Tasks to perform –
(1) Please condense the paragraph beginning "It begins late last year" from the article on artist Jim Crawford into a short bulleted list that keeps its main facts.
(2) In one to three sentences, explain why Mazzei and Stockton were going through Xavier Slade's library, according to the article on Jim Crawford.
(3) Carry on the article about artist Jim Crawford from the point where it stops.

** Start Text shown **

How artist Jim Crawford rolled with the Cass Corridor scene, disappeared from Detroit, only to return next month to talk eggshells and big ideas

Seeing there

How does an artist who left town 24 years ago get a one-person exhibition in one of the newer hip art galleries in town? It's quite a tale, especially if you like detective stories.

It begins late last year, in the back storeroom of Xavier's 20th Century Furniture, a high-end design and furnishings store on Michigan Avenue. That's where Rebecca Mazzei, the curator of Trinosophes, a performance space and art gallery on Gratiot Avenue near Eastern Market, was digging around in owner Xavier Slade's art and design library with co-curator Megan Stockton, looking for ideas for the space's Material for Living show.

Mazzei tells us, "I've always adored what Xavier has in there. He has a background in art, and so I've often gone in and gotten stuff and visited. He just has a great eye."

Mazzei then made a startling discovery.

"I saw this huge stack of posters, like, broadsides, and these glassine envelopes with prints. I pulled one out and said, 'This is amazing.' I immediately saw the Willis Gallery stencil. The prints were of these really beautiful, kind of industrial settings in photographs. I was like, 'What is this? And who is Jim Crawford?' Because they were all signed and numbered."

Xavier told Mazzei that Crawford was a Cass Corridor artist, and that he bought his shop from Crawford, who had used the building as his studio.

** End Text shown **
** Start Material supplied **

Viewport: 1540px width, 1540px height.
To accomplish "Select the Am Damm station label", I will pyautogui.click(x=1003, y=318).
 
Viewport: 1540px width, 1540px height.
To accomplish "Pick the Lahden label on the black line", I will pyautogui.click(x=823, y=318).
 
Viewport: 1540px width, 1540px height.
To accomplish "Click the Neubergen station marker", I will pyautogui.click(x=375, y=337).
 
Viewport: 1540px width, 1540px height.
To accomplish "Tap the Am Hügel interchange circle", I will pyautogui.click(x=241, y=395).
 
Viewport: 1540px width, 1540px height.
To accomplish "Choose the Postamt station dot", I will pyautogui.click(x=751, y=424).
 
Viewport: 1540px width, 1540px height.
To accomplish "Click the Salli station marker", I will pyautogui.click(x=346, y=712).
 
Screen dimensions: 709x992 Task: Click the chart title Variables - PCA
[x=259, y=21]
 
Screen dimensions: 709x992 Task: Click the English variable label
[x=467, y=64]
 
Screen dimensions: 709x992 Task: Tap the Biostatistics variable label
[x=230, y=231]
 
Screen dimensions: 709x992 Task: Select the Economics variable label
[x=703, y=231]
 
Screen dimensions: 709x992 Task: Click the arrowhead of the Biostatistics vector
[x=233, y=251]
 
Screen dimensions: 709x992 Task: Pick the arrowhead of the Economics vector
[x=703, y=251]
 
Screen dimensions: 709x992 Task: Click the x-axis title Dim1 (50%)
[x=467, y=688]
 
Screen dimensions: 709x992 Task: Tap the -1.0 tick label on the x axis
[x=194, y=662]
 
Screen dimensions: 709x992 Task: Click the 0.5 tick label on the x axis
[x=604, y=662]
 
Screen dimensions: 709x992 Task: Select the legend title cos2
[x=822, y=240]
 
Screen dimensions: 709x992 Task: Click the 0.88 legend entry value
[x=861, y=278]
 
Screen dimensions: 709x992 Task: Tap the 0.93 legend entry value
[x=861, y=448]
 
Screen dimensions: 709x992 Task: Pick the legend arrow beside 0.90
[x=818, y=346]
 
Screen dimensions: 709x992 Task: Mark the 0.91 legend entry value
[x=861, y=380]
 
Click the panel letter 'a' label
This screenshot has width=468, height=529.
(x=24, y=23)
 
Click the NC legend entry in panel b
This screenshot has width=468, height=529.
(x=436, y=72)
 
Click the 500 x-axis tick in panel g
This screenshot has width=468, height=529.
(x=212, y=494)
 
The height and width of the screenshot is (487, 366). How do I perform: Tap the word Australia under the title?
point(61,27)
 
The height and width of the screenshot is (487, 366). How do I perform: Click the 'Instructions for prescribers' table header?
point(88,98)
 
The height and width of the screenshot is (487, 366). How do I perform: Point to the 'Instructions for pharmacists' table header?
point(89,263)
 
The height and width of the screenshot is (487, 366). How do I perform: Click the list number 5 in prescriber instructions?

** End Material supplied **

Answers provided –
(1)
- Late last year, Rebecca Mazzei was searching the back storeroom of Xavier's 20th Century Furniture.
- The store is a high-end design and furnishings shop on Michigan Avenue.
- Mazzei is the curator of Trinosophes, a performance space and art gallery on Gratiot Avenue near Eastern Market.
- With co-curator Megan Stockton, she was going through owner Xavier Slade's art and design library.
- They were looking for ideas for the Material for Living show.

(2) They were looking for ideas for Trinosophes' Material for Living show. That search led them to dig through Slade's art and design library in the back storeroom of his store.

(3)
"Jim Crawford is not a name you often hear associated with Cass Corridor," Mazzei says, "and yet he had this show at Willis. That intrigued me, because that space has such a legacy, you know? And so I asked Xavier, 'Can I show these?'"

Slade agreed, adding that he wasn't even sure what to price them at, as he'd held onto them forever.

The work aroused the interest of Sandra Schemske and Daniel Sperry of Wayne State University.

"Sandra runs the University Art Collection at Wayne State," Mazzei says. "And they have a significant Cass Corridor collection. They hold some of the greatest work from that movement. And they were immediately interested. And she knew who he was, because she said, 'We have a piece from his Pile Series. We have a piece or two because he was in Kick Out the Jams.'" Mazzei says that show, the DIA's 1980 retrospective of Cass Corridor artists, was "really influential."

While Schemske and Sperry wanted to purchase the work for the university, they cautioned that they couldn't take it in front of their committee unless they were certain that Xavier rightfully owned the works. It fell to Mazzei to figure out where Jim was, find out if he was still alive, and establish that, yes, he had abandoned the works. "They happened to have an old phone number for him with an Indianapolis area code, and I called it. And it was him."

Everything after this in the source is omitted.